Bien que plus évasifs – on comprend que de creuser davantage aurait pu tomber dans un voyeurisme inconfortable –, il n’en demeure pas moins que les passages mettant en vedette sa mère et son père, qu’on esquisse discrètement eux aussi comme des artistes, font partie des segments les plus émotionnels du portrait.
La mince frontière entre la compréhension et l’incompréhension, entre des parents et leurs enfants, étant après tout quelque chose d’assez universel, que cela implique une transformation de genre ou non.
Au reste, l’intimité jamais pudique est tellement naturelle que le spectateur trouve rapidement un confort à observer et à entendre les gestes et les réflexions quotidiennes des sujets. Mieux encore, on met d’ailleurs en perspective cette mise à nue qui devient finalement une décision plus grande que soi, comme d’un présent pour tous les autres. Difficile d’en être autrement quand sa simple existence devient presque automatiquement un geste politique, qu’on le veuille ou non.
Certes, le sujet étant aussi vaste et trop méconnu, on essaie peut-être, par moments, de ratisser un peu trop large laissant plusieurs éléments clés n’être que brièvement mentionnés (poussant le spectateur à approfondir lui-même ses recherches).

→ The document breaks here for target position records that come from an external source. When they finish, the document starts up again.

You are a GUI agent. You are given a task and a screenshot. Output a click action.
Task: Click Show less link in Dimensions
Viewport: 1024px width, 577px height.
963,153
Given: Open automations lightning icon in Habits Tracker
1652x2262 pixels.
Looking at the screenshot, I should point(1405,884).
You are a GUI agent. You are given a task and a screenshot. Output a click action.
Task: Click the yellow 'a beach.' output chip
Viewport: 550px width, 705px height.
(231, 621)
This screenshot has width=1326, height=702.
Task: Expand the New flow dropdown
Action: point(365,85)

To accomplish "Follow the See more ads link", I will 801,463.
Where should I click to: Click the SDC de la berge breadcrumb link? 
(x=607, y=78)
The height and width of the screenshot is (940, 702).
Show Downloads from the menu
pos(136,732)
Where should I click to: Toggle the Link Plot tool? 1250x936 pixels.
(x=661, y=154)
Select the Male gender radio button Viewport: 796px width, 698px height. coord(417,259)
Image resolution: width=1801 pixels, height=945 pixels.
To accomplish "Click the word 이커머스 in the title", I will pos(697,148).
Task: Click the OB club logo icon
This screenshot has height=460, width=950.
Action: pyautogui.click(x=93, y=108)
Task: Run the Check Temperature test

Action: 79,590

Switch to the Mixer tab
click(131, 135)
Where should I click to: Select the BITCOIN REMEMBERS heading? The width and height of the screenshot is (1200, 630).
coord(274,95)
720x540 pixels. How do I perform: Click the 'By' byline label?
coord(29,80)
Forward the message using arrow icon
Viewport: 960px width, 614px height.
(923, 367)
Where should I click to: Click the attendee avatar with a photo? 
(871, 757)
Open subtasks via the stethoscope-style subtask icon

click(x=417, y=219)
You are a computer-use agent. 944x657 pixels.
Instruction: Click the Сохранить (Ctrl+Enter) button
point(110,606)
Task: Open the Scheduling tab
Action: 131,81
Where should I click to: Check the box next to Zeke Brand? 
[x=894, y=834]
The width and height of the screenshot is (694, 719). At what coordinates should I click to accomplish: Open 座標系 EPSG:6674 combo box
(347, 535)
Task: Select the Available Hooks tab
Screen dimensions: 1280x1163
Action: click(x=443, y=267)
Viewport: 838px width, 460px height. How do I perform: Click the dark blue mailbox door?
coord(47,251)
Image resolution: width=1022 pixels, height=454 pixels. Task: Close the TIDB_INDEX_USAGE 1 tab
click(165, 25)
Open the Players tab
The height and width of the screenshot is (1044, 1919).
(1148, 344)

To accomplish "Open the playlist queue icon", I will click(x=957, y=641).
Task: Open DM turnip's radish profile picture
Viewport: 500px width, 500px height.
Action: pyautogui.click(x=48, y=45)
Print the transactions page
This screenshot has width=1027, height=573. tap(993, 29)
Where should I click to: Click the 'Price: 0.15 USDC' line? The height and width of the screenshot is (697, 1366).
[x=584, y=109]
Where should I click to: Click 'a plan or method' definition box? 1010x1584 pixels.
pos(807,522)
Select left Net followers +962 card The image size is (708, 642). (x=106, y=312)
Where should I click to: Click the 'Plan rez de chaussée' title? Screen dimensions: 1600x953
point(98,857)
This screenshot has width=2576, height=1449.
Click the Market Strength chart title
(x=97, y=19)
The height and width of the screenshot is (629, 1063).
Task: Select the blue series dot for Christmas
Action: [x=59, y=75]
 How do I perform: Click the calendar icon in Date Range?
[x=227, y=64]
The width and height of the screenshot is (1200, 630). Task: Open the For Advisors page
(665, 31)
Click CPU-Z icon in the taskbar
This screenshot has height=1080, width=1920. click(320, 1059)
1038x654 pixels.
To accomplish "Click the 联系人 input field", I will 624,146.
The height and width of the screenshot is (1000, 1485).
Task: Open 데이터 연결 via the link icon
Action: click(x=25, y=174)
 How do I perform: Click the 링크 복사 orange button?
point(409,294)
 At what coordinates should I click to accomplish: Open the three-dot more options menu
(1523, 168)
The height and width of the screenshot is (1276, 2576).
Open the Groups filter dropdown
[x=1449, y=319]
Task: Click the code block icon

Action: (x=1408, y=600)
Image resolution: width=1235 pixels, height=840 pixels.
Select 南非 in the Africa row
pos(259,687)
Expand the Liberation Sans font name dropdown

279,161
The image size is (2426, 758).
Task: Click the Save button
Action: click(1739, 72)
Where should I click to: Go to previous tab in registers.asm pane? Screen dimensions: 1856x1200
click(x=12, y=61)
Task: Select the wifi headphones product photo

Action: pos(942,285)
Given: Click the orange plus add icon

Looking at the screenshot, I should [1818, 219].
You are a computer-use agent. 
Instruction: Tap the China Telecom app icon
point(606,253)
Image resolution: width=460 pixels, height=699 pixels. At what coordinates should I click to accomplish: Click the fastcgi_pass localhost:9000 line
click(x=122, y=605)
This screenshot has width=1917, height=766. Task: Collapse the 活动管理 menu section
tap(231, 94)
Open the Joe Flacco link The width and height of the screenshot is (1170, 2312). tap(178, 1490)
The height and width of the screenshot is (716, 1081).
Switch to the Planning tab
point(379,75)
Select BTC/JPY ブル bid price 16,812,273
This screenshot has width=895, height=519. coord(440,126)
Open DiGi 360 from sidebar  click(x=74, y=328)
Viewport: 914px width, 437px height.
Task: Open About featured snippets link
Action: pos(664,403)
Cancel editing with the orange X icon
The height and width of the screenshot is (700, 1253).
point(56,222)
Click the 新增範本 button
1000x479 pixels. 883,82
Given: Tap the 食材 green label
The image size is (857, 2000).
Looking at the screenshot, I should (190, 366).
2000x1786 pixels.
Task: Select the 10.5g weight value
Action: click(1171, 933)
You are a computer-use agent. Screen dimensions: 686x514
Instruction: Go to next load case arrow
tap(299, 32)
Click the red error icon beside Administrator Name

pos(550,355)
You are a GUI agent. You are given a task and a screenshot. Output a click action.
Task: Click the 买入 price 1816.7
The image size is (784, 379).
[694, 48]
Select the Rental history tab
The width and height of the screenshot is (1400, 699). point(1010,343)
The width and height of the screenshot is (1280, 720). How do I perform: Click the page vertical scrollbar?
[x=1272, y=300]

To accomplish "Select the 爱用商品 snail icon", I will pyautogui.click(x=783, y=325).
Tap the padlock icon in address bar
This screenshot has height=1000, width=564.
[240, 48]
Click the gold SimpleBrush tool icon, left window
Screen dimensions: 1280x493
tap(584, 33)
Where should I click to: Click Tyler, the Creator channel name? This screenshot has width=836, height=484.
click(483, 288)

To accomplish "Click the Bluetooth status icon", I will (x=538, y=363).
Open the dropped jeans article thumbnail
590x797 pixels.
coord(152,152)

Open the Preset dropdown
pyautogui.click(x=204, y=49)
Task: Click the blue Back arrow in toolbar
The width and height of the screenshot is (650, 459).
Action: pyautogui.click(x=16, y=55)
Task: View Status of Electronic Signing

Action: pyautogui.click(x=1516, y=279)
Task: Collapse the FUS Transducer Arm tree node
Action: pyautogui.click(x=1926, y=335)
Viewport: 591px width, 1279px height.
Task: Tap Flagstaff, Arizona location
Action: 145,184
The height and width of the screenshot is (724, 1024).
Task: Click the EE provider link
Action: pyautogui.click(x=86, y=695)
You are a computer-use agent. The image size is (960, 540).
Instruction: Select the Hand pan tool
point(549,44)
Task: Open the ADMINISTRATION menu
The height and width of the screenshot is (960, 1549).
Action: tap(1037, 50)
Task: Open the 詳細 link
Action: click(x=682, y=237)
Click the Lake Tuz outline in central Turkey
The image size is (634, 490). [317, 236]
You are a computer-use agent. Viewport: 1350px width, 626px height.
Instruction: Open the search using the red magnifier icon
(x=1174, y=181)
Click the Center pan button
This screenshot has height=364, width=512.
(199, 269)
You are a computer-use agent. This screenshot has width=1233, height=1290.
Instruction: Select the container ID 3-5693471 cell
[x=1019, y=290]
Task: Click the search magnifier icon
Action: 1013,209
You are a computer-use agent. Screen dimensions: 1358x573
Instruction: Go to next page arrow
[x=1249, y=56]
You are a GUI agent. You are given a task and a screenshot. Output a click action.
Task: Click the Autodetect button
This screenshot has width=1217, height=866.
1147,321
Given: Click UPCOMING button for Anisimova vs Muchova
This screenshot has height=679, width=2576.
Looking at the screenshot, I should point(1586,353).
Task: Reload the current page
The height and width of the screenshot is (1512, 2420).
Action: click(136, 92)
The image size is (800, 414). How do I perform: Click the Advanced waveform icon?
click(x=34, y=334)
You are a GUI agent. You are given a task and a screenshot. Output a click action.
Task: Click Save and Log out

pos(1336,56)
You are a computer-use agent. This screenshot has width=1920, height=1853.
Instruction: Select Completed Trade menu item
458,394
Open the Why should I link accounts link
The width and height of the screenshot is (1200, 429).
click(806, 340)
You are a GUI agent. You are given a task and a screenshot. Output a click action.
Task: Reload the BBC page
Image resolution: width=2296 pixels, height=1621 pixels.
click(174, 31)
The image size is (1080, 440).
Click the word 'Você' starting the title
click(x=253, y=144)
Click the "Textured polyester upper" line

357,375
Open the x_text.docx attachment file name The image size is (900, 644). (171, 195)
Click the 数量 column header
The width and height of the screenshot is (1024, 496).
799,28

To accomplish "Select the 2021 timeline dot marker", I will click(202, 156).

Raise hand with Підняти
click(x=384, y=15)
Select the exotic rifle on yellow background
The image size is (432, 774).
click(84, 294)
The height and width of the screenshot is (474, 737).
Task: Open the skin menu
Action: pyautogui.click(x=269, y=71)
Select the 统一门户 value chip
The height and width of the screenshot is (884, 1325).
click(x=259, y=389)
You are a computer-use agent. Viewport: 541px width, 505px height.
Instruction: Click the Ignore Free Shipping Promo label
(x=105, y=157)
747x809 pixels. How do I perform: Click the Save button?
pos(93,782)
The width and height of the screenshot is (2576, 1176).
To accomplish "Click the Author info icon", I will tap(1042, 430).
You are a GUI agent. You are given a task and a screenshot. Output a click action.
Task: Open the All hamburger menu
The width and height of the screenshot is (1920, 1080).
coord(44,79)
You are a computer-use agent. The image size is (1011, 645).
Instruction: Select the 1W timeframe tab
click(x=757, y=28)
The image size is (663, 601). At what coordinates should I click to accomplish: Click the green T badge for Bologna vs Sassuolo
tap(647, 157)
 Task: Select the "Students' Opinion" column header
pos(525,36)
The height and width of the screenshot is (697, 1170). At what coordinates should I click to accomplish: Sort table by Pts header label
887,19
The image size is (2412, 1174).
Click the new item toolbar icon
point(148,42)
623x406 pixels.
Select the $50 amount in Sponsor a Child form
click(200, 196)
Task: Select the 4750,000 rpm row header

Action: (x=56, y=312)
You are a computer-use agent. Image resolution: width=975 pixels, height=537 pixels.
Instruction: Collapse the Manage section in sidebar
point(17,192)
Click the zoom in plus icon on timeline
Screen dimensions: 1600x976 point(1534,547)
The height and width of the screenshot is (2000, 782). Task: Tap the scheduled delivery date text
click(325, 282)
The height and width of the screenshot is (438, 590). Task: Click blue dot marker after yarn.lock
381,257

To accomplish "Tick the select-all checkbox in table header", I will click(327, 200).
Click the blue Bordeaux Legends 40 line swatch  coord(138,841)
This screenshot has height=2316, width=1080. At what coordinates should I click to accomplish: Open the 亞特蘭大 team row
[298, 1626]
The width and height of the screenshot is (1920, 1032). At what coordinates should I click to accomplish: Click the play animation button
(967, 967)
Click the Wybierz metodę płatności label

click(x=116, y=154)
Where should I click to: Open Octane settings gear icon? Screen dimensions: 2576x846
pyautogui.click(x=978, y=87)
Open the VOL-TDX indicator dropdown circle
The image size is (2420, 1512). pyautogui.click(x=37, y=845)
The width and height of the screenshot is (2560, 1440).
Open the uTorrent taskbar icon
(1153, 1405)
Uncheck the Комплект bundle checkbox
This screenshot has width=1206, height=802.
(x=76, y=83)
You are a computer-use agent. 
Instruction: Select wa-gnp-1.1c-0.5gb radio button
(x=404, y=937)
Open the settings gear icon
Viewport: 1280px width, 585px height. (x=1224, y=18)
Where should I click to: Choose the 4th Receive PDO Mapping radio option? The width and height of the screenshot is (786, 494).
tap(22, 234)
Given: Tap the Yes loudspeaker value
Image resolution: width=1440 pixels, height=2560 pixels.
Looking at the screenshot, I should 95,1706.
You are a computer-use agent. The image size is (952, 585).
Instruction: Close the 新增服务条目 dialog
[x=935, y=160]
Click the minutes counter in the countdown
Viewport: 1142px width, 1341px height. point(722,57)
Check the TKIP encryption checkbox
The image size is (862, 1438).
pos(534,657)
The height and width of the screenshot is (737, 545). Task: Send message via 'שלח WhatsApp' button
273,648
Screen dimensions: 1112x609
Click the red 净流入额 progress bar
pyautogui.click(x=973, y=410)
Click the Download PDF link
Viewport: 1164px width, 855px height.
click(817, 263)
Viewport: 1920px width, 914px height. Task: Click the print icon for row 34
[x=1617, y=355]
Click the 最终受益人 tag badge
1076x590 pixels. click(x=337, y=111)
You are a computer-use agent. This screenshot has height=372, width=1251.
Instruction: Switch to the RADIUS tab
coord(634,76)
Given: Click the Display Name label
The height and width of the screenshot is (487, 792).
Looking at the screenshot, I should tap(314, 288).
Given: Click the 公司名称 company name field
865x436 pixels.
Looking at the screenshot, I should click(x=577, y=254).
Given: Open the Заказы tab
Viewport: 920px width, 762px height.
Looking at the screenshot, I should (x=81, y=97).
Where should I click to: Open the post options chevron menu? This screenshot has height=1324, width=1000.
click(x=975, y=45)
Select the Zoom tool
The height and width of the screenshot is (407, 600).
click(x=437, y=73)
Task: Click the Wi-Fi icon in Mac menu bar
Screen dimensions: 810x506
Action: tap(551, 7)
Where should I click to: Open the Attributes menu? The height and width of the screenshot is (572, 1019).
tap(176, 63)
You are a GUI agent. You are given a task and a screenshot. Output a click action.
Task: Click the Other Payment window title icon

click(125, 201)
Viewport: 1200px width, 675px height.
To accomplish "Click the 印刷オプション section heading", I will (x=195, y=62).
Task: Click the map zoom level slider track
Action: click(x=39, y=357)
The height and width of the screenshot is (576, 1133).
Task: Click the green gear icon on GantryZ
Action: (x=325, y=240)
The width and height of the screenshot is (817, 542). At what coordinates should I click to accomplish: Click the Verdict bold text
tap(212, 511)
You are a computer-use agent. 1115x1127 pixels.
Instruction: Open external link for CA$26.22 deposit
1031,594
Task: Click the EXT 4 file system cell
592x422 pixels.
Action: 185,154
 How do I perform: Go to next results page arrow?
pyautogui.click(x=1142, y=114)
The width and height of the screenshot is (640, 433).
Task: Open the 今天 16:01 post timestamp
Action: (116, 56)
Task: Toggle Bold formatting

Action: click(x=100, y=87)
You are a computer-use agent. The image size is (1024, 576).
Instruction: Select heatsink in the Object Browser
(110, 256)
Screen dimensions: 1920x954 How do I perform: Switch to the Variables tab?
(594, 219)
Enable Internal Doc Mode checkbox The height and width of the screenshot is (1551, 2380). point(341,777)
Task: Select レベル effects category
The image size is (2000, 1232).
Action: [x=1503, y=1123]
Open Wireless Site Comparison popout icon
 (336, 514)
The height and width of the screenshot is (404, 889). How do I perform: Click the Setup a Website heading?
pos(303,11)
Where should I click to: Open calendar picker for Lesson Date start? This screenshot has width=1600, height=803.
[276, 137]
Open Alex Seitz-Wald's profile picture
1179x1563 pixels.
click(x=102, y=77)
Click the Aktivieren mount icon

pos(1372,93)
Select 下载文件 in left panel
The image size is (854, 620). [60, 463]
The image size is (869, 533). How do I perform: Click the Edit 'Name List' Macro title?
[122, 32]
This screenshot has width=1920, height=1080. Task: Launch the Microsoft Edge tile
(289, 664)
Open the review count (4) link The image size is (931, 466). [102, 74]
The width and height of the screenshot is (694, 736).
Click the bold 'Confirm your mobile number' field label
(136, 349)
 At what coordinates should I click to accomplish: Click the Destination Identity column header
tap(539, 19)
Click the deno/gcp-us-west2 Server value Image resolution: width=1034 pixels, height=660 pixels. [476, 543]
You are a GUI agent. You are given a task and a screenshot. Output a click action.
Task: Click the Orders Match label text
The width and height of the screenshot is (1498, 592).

Ces blocs n’ont pas toujours la même fluidité que le reste et s’approchent davantage du reportage, bien que le tout soit toujours judicieusement bien appuyé en sources et en archives.
D’essayer d’inclure le sujet dans sa communauté était une idée intéressante, mais le tout est trop souvent esquissé pour avoir un véritable impact parmi d’autres moments plus puissants et qu’on s’est permis de mieux développer.
On aurait aussi aimé que l’oeuvre soit un brin plus artistique et moins anonyme dans sa forme. Plusieurs images et cadrages sont banals et ne parviennent pas à conserver notre intérêt (à l’inverse de chaque photo de Laurence), alors que la musique originale sonne quelque peu générique. Le style de Larry étant tellement singulier, cela demeure un peu bizarre de se retrouver avec un portrait qui ne prend pas autant de risques.
De fait, les quelques animations qu’on utilise ici et là sont éphémères et constituent trop souvent de jolies idées pourtant vite abandonnées. De donner subtilement vie aux portraits de l’artiste apporte certainement quelque chose de très intéressant à l’ensemble.
Enfin, Larry (iel) nous séduit au détour, puisqu’à l’image de son sujet et de ses propres créations, le film s’avère à la fois authentique et unique, mais également plus grand que lui-même. En faisant oeuvre utile, le documentaire valide une réalité et éduque sans faire la leçon. Il ouvre les yeux et montre tous les possibles d’un monde libre, ouvert et dénué de jugement. Une utopie essentielle et pourtant plausible si tout le monde y mettait du sien, à laquelle il fait toujours du bien de croire.
7/10
Larry (iel) prend l’affiche en salle le vendredi 4 avril.